Submitted by on October 14, 2011

Senna 1989 Japan

Japan is a special place. Suzuka played host to the Formula One paddock this past weekend, when Sebastian Vettel secured the lone remaining point that stood between him and his second consecutive drivers’ championship. In doing so he became the youngest ever double Formula One champion, and one of just nine consecutive double champs that the sport has seen.

Suzuka is also where the sport’s youngest ever triple world champion clinched his wins. You may know of him.

Formula One during 1988 also featured a dominant team running an unstoppable car – McLaren and the MP4/4. The drivers’ championship, however, was a lot closer. 1988 was the foundation of the career-long duel between Ayrton Senna and Alain Prost, and the pair won races tit for tat all season long.

In the end Senna won eight races to Prost’s seven and collected his first drivers’ championship. Gerhard Berger was the only other driver to win a race.

Senna 1991 Belgium

Issues with reliability and a few stacks through the middle of the ’89 season set the stage for Senna’s championship fate to be played out at Suzuka. If he was to have any chance of beating Prost in the title, he had to leave Japan with the win.

And win he did, despite being taken out in the first corner as he was charging down the inside of Prost. After the incident Senna was able to return to the race and fight his way into the lead, where he stayed until he saw the chequered flag.

It wasn’t until after he had won the race that he lost it. An extremely controversial decision disqualified him for cutting a chicane when re-joining the track and entering the pits. This meant that the ’89 championship went to Prost, with Senna in an irate second place.

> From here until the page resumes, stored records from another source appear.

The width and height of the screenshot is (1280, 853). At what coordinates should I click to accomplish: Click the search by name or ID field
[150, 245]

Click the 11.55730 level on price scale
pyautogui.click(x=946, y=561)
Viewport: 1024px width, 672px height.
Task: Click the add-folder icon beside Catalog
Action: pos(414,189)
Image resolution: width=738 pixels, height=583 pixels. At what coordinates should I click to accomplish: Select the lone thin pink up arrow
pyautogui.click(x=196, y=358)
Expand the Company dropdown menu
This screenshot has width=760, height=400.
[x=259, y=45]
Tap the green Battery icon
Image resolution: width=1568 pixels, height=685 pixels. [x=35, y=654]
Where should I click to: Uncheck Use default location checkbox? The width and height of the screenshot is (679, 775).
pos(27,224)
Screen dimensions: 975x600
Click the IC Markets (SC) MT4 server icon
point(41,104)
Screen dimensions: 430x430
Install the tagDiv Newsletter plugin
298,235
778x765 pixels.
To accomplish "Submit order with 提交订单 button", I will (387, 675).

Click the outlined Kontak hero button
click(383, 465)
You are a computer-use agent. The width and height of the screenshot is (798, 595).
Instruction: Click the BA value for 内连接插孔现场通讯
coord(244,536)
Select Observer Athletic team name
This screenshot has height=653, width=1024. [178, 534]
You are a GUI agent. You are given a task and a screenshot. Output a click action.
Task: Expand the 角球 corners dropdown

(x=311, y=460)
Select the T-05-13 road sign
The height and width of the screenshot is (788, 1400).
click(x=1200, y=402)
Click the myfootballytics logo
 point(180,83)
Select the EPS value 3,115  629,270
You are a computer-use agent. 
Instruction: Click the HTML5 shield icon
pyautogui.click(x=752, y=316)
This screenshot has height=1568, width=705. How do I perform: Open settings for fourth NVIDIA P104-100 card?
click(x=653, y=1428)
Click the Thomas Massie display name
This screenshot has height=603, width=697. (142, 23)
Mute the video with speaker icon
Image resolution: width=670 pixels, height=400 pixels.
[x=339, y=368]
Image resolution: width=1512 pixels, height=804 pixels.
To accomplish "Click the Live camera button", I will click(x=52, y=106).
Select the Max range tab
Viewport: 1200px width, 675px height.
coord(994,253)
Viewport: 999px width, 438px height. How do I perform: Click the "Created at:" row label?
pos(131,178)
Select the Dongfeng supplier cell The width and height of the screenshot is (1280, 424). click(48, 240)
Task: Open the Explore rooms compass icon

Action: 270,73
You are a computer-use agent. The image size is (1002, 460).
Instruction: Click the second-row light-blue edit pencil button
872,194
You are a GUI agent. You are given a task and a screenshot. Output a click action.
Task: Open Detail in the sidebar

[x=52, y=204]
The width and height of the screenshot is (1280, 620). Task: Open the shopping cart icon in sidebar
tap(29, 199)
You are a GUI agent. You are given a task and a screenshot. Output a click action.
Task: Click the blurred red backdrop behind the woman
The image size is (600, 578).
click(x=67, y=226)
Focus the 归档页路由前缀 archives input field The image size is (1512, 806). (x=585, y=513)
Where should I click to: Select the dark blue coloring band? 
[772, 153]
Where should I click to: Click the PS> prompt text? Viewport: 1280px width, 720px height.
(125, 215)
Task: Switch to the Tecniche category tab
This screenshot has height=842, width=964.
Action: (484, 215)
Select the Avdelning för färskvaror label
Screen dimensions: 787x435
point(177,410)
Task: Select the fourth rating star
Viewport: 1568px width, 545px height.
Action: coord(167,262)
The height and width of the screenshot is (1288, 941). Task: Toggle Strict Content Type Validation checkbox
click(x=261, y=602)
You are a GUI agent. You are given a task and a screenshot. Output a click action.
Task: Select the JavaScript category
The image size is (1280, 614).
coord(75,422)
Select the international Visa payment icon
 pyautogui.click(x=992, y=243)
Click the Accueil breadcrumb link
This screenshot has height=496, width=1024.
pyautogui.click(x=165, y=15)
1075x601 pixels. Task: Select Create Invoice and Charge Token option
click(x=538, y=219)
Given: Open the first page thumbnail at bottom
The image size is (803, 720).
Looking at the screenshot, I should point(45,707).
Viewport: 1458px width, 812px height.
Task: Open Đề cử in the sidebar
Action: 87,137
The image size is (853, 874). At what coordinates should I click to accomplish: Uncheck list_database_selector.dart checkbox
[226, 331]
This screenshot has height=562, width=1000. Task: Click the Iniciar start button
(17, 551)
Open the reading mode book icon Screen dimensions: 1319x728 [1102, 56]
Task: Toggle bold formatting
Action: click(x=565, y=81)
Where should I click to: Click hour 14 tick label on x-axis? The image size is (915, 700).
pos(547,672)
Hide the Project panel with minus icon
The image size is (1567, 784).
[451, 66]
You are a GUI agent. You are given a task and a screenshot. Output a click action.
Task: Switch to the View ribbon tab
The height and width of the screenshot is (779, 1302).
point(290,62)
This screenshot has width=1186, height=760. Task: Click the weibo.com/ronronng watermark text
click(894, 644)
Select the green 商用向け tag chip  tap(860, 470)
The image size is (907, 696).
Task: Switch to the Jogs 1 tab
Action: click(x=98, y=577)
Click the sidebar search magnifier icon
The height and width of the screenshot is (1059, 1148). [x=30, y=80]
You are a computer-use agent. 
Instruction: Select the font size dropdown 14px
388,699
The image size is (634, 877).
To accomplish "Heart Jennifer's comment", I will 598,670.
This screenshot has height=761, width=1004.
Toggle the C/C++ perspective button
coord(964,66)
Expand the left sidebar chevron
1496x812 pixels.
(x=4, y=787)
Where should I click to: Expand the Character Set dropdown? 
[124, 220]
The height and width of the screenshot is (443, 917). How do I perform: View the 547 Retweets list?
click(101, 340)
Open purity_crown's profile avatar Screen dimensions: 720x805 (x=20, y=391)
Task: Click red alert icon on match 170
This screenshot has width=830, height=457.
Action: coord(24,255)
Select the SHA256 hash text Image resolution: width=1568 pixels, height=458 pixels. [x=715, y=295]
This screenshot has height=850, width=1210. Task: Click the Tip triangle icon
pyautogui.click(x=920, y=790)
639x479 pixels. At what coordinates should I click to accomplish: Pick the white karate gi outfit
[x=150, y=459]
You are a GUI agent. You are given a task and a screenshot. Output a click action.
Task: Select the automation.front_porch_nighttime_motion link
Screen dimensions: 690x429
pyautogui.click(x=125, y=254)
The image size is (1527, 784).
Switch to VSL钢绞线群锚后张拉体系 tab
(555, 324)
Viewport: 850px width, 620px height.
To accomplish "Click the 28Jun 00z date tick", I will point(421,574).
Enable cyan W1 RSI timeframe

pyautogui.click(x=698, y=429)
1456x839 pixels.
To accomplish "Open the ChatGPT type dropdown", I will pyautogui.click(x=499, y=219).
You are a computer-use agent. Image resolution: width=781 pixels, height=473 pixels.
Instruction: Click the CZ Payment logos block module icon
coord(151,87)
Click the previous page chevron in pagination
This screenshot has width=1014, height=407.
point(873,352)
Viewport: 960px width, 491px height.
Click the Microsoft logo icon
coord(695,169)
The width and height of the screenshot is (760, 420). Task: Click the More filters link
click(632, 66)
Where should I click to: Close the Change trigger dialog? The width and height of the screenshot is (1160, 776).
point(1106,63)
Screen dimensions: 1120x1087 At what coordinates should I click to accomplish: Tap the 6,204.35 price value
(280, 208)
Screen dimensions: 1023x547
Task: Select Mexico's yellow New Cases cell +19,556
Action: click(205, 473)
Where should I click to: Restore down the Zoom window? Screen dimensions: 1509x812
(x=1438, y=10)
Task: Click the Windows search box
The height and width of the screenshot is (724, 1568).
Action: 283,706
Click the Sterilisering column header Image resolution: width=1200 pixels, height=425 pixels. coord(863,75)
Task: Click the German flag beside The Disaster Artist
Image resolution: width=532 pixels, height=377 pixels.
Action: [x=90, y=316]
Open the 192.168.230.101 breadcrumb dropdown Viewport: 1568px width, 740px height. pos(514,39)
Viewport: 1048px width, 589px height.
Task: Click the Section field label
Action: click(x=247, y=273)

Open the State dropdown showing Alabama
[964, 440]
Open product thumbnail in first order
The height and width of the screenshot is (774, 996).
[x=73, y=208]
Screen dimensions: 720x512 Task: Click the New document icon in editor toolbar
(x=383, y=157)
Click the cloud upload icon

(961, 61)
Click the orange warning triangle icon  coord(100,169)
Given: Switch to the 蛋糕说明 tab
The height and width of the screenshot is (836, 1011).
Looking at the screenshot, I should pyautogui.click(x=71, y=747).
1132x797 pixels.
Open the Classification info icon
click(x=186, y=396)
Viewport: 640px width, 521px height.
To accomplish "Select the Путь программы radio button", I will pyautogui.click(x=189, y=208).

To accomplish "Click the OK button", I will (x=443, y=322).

Senna made a terrific start to the 1990 season, developing a commanding lead in the championship. His old nemesis was there to keep him honest, this time in a Ferrari, and had reeled him in by the time they returned to Suzuka, where just 11 points separated them.

Senna put himself on pole with Prost beside him in second. Pole position at Suzuka was on the dirty side of the track, off the racing line, and Senna had campaigned to have it moved to the other side of the track. With the decision made to leave the pole sitter on the dirty side of the track, Prost made the better getaway and the pair once again headed into the first corner of the Japanese Grand Prix side by side. Senna refused to yield the position, and the two once again ended up entwined with each other and the barriers.

Another controversial championship conclusion, but this time the roles were reversed and Senna took home his second drivers’ championship.

Senna 1988 Monaco

1991, by comparison, was simple. Ferrari and Prost had rolled off the pace, and it wasn’t until mid-season that Mansell and his Williams started to bring the championship fight to Senna and McLaren. He and Senna put on a stellar show throughout the season and the drivers’ championship was heating up in the final rounds.

Once again we head to Suzuka, and once again the championship is on the line. Mansell has to win in order to keep the fight alive, and Senna must stay in front of Mansell to make sure it isn’t.

McLaren locked out the front row with Gerhard Berger on pole and Senna in second. And they kept it that way through the start. No entangled excursions. No controversy.

Mansell had an off early in the race and retired in the kitty litter, his championship chase concluded. Senna and Berger ruled the rest of the race, with Senna letting Berger by and giving him the win on the final lap.

And so Senna took his third world championship, becoming the youngest ever driver to do so at the age of 31.

Schumacher was also 31 when he clinched the 2000 title at Suzuka and won his third championship. Senna and Schumacher won their respective third titles in the same month, but Schuey was born in January, making him a few months older when he claimed the triple.

He is, somewhat unsurprisingly, still the sport’s youngest ever seven-time world drivers’ champion.

Fernando Alonso turns 31 next year and has his first two drivers’ championships wrapped up. He’s ready for a third that would pip Senna’s record by a few months. Vettel is just 24 years old, giving him another seven years to chase Senna’s record.

Do you think they can do it? Will it be as thrilling to watch as Senna’s three?